I use a central git server (a gitlab instance). Developers clone projects to a samba share on another server. At the moment, I make backups of the gitlab server and all of the developers directorys on the other server. This costs a lot of disk space. Ideally, I would like to only backup the gitlab server. I can't do that because changes not yet pushed to it could be lost (and I cannot shift responsibility for backups to the developers, e.g. forcing them to push everything once a day). Is there a solution to deduplicate this data with git? I'm not sure if using another deduplication system before the actual backup would work as I think even small changes in a repo could be big for another system when git packfiles change.
────────────────────────────────────────
THE TASK —
Render this sentence from the forum post about backing up git repositories into Spanish: "Ideally, I would like to only backup the gitlab server."
────────────────────────────────────────
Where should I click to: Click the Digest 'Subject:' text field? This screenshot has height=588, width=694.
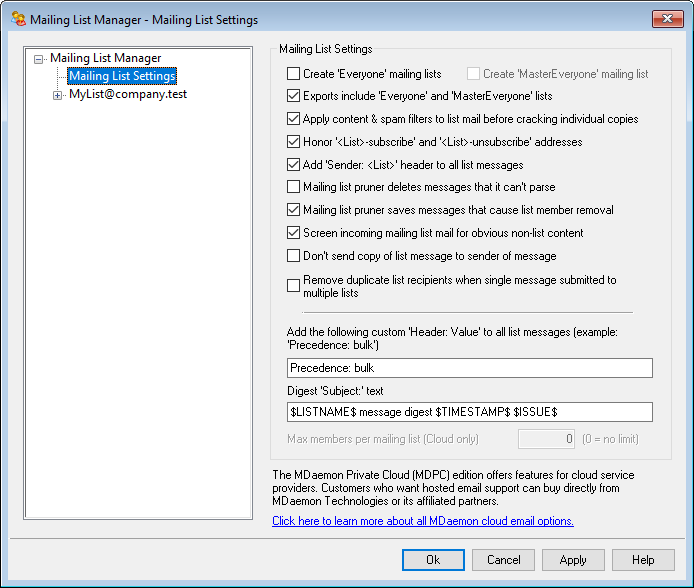click(469, 412)
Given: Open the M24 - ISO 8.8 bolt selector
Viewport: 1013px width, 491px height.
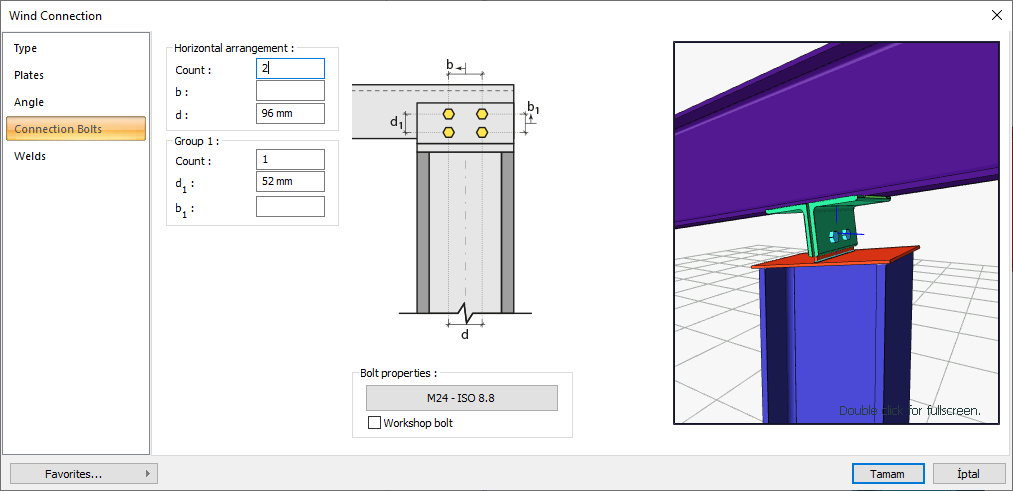Looking at the screenshot, I should (x=461, y=398).
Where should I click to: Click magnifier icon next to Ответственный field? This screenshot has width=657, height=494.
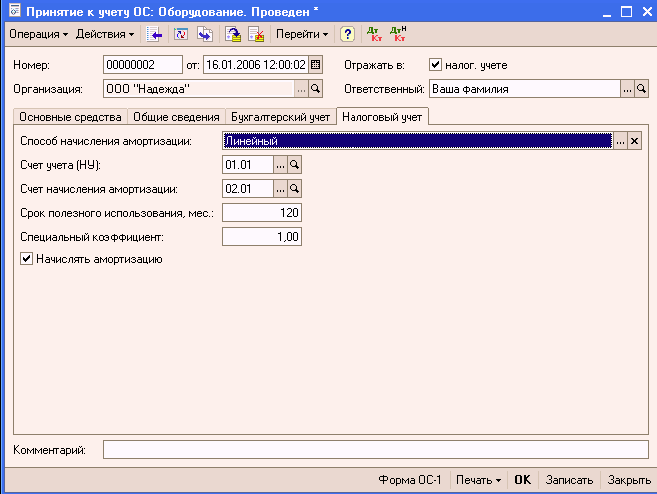642,89
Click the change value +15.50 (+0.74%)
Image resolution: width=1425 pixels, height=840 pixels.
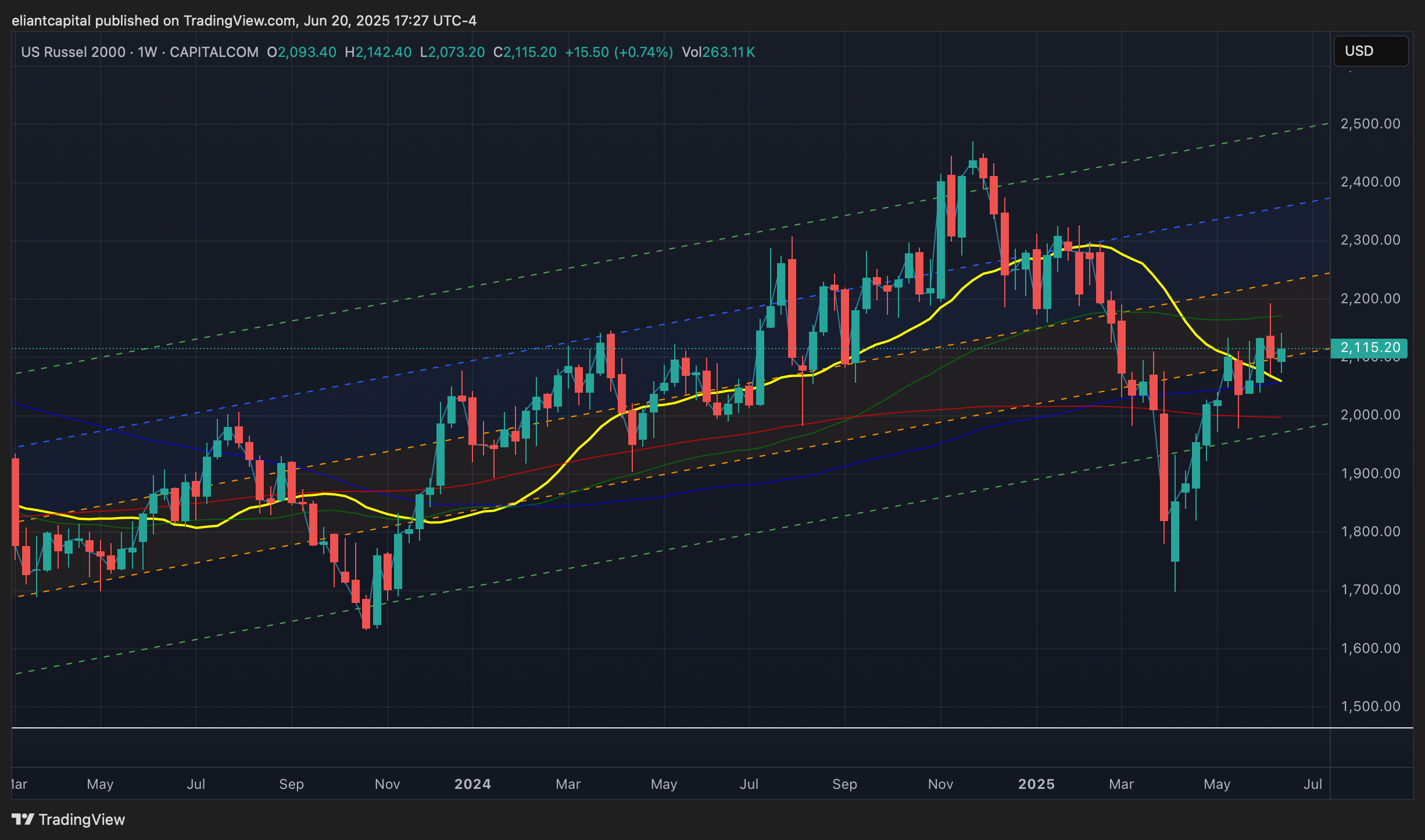click(618, 52)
────────────────────────────────────────
RESPONSE —
Idealmente, me gustaría hacer una copia de seguridad solo del servidor gitlab.